Python 3 script for AWS Lambda, Cloud9, and parquet to run the Sales Forces Query.
Sales Force API
This README file explains how the script works. The API_SalesForce.py script contains the API with queries and functions. The aws_sf_lambda.py script contains the API for a AWS Lambda. The reqs.txt file is needed for the installation.
- Information
- Requirements
- Configuration
- Functions
- Logic
Information
This script permits to connect and run queries to the SOQL (Salesforce Object Query Language). It uses the JWT (Java Web Token) and the Simple SalesForce python’s libraries for Authentication. It is flexible and modular, easy to add new functionality or modify the current.

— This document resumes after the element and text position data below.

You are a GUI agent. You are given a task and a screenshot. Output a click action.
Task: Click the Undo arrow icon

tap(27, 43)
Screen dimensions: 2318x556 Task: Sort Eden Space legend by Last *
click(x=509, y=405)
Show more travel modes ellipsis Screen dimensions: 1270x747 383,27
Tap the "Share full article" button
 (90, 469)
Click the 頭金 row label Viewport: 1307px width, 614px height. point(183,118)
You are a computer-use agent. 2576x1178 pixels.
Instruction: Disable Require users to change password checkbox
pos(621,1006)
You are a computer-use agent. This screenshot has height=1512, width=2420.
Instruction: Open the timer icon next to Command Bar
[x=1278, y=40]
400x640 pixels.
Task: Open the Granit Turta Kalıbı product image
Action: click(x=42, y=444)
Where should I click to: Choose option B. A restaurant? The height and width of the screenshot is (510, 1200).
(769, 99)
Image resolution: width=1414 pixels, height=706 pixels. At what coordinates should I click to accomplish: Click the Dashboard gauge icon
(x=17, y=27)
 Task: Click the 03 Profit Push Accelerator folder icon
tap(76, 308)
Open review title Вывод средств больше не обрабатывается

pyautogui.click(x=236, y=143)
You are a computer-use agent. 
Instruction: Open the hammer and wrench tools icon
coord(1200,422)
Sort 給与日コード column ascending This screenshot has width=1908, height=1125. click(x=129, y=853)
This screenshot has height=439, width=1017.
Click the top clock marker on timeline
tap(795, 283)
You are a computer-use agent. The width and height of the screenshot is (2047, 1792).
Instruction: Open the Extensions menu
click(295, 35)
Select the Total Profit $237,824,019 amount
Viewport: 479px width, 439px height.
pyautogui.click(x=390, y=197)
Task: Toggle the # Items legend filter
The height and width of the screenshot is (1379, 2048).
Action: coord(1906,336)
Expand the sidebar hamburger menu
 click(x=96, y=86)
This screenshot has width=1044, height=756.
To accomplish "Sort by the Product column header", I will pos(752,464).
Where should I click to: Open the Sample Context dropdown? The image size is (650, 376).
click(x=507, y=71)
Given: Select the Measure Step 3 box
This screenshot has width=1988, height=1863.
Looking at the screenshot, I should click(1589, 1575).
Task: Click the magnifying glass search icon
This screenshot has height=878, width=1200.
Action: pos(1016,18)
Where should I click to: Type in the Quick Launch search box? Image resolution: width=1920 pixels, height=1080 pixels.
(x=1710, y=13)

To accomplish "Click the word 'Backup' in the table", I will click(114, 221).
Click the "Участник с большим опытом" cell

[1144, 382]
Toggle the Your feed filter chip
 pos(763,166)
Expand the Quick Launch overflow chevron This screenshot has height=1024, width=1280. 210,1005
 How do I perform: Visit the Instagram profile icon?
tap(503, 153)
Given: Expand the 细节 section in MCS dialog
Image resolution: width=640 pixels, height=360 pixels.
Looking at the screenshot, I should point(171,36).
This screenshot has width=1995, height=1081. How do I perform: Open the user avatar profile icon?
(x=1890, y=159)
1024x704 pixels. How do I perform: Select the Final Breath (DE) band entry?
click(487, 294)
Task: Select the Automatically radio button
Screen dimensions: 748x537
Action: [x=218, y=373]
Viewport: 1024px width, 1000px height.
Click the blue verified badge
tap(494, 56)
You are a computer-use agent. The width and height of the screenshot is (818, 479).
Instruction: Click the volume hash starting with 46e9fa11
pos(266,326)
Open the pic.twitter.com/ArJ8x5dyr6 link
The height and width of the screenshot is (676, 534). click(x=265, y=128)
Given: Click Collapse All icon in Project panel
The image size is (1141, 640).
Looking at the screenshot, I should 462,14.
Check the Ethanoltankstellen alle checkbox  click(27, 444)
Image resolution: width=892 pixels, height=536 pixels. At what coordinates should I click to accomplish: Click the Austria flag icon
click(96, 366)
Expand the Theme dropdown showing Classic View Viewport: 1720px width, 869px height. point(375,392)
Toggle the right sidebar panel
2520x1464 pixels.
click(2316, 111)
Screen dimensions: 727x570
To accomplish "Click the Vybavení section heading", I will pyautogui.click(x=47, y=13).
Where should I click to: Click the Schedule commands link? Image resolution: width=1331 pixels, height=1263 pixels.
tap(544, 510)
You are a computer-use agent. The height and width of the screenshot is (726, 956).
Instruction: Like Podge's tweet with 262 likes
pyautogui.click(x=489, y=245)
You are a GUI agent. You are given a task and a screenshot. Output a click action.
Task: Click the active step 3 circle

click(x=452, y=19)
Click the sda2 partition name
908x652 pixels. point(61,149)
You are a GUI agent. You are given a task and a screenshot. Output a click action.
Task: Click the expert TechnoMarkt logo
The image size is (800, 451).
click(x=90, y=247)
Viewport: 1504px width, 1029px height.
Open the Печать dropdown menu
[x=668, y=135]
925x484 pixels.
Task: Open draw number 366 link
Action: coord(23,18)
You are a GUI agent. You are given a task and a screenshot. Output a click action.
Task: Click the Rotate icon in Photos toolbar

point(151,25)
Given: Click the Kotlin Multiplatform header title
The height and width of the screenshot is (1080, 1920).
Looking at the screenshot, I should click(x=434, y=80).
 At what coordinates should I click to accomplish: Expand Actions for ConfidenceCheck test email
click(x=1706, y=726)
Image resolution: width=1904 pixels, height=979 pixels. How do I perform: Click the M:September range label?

This version runs queries and saves as a DataFrame the results to an AWS S3 Bucket in CSV format.
Requirements
- Python3
- Libraries and modules: datetime, time, json, jwt, pandas, requests, config, io, s3fs, simple_salesforce.
- The Private Key (PEM) and the Customer Key from your SF Admin.
- Info how the SOQL and the JWT are working.
You need also:
- A S3 bucket to save files from SalesForce.
- A EMR or EC2 with enough RAM (for the big dump).
- The rights permissions to get access in SF or save files to S3.
- The SalesForce Objects Schema from your SF Admin.
Configuration
Before running the script you may install the dependencies and change config in the script.
$ pip3 install -r reqs.txt
Once you opened the script, you have to change the below section.
### Define Accounts bucket = 'INSERT_BUCKET_NAME' folder = 'salesforce_output/' consumer_id = 'INSERT_THE_CONSUMER_KEY' username = 'INSERT_THE_USERNAME'
### READ THE PEM FILE FROM SECRET MANAGERS def get_secret(): secret_name = "" region_name = ""
If you have a query to add or you need to modify one, you need to change this section.
### Define the Queries Dict def query_full_list(): query_list = dict({
If you want to skip the SF Query_More, you have to modify this section in runit()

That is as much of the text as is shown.